*Aim of the exercise*: Identify every line in the material below that contains the word "square", and copy each such line.

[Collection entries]
+ + + +
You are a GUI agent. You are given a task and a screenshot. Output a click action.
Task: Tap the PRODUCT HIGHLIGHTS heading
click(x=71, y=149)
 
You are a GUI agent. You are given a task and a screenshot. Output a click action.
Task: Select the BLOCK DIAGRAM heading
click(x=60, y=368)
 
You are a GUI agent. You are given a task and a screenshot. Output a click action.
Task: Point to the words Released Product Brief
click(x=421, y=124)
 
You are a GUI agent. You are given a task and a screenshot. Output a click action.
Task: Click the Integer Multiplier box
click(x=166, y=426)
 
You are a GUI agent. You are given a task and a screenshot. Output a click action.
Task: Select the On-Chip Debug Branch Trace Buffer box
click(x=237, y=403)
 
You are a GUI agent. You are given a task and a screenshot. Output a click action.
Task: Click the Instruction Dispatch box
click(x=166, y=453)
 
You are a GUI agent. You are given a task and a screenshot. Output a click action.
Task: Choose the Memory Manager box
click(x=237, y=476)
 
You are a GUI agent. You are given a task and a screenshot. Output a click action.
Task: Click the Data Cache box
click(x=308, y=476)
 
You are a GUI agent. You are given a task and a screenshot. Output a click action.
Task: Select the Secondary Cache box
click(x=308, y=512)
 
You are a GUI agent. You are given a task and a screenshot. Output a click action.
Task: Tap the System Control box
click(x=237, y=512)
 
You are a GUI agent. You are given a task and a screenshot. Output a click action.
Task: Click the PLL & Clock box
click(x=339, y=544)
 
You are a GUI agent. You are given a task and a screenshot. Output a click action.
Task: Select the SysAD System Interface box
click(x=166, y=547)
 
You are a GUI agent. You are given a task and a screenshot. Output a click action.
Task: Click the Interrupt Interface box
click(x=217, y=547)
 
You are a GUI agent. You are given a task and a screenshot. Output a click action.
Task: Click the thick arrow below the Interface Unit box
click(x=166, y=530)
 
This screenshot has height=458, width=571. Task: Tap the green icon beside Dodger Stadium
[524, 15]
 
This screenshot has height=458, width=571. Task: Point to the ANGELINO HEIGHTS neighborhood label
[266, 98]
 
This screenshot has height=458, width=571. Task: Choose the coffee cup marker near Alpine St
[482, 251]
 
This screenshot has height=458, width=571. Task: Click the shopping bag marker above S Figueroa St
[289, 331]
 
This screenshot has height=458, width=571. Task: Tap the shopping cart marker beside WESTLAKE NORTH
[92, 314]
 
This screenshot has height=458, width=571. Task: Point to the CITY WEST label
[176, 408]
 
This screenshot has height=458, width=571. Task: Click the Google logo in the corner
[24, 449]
+ + + +
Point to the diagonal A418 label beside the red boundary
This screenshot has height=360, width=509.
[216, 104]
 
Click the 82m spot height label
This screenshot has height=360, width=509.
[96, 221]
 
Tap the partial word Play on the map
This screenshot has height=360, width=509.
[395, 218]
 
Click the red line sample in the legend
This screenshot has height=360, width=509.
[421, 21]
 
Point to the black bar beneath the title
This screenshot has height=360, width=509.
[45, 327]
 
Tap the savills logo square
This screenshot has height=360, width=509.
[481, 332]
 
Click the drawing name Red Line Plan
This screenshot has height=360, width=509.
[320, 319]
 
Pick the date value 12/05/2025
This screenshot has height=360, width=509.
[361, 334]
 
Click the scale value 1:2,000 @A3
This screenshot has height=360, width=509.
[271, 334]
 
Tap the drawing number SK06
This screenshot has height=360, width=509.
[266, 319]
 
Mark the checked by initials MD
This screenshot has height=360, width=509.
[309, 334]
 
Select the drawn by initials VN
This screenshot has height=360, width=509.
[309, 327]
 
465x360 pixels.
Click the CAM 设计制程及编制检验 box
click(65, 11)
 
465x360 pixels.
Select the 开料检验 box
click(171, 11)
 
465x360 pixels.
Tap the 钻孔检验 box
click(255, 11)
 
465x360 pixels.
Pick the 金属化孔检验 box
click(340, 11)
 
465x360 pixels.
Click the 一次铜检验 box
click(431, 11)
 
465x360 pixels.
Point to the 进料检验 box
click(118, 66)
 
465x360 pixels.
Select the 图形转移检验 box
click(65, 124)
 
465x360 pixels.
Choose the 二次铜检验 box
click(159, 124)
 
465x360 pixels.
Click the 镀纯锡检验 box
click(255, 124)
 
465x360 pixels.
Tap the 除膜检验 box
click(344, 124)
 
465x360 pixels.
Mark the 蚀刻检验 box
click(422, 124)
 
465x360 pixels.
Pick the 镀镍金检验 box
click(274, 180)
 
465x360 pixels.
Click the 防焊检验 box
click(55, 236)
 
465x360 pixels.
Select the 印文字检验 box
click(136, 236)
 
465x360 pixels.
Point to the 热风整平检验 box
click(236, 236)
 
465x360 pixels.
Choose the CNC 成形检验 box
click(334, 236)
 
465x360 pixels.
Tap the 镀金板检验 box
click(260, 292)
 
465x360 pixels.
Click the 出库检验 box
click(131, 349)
+ + + +
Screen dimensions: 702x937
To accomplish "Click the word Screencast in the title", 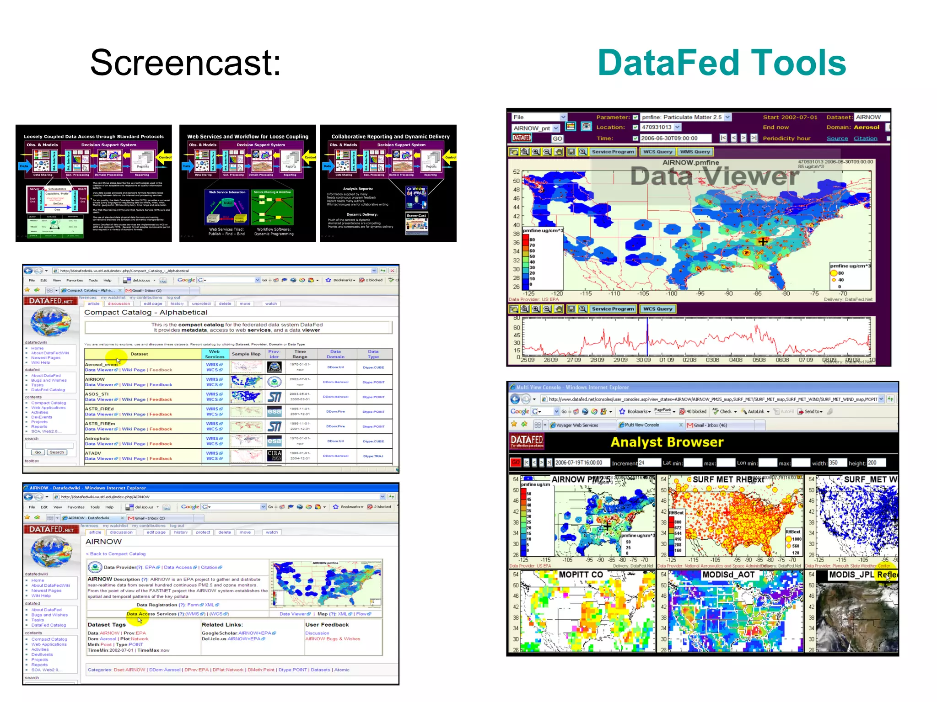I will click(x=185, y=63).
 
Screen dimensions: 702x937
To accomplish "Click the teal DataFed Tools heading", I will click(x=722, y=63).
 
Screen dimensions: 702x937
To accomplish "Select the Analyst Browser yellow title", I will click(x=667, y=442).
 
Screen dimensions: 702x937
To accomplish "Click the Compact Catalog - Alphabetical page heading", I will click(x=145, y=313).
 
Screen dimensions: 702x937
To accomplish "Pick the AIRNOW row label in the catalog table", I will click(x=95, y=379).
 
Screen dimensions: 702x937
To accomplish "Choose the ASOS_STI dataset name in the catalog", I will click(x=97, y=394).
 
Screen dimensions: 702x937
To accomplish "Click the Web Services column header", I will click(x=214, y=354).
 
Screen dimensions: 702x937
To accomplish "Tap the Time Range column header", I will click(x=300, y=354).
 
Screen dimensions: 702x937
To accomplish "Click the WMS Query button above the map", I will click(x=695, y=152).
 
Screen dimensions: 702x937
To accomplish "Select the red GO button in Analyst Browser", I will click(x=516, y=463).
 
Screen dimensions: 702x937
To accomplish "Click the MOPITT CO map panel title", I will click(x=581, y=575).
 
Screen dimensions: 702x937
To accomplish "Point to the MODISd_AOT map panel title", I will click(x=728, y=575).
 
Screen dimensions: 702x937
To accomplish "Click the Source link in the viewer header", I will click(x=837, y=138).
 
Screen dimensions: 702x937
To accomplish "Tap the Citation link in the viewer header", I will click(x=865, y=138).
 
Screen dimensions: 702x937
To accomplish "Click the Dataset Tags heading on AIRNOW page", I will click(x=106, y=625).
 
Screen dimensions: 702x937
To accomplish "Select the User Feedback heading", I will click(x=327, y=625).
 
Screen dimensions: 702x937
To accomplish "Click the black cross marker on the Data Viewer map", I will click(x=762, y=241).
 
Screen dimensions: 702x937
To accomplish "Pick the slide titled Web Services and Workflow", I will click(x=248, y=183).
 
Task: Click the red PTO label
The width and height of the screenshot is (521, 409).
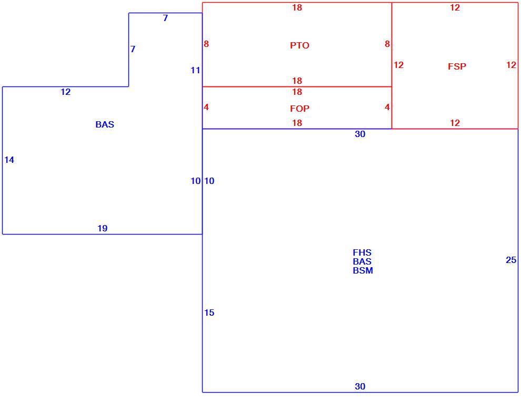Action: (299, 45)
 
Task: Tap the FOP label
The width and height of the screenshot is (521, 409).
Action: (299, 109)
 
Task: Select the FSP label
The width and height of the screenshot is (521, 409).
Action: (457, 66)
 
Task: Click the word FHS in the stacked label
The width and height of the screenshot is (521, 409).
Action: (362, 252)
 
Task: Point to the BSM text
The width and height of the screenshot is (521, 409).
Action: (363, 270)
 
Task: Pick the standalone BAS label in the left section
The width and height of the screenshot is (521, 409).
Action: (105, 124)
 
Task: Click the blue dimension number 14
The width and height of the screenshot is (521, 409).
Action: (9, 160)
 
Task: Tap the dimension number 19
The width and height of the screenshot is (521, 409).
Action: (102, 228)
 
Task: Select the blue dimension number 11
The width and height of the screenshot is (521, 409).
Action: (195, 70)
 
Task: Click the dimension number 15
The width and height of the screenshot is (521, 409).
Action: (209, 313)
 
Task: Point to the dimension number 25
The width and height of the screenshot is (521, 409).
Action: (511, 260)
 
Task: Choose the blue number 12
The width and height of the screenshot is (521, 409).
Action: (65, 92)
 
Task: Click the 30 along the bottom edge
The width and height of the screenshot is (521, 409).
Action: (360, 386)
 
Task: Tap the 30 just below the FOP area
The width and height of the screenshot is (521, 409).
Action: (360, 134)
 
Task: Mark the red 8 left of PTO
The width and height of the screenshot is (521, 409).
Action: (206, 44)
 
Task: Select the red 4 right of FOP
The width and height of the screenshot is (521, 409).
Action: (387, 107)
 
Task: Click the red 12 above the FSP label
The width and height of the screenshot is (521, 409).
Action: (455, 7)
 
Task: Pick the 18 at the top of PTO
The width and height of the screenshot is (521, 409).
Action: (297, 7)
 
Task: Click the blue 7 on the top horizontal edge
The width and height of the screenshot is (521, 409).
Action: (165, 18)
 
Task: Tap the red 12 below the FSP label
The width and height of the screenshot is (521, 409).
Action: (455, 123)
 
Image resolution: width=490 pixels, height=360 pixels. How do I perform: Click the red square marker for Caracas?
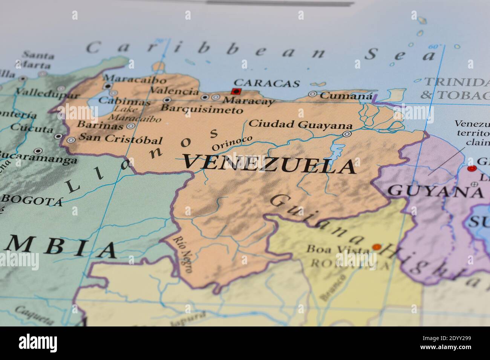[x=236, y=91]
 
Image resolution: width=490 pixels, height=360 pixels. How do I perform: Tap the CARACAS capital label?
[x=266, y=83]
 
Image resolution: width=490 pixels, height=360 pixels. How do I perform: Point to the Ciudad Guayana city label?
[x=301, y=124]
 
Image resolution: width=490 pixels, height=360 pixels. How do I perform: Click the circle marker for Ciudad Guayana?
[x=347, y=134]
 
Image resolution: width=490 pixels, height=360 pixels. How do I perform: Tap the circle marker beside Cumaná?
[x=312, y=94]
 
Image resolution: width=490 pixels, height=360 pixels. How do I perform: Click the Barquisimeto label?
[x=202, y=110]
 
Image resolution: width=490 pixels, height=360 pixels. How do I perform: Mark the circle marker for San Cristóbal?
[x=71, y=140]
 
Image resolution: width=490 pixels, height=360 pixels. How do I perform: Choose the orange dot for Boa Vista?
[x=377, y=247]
+ + + +
*Task output*:
Tap the savills logo square
Image resolution: width=490 pixels, height=360 pixels. How do I perform: Click the red square marker for Caracas?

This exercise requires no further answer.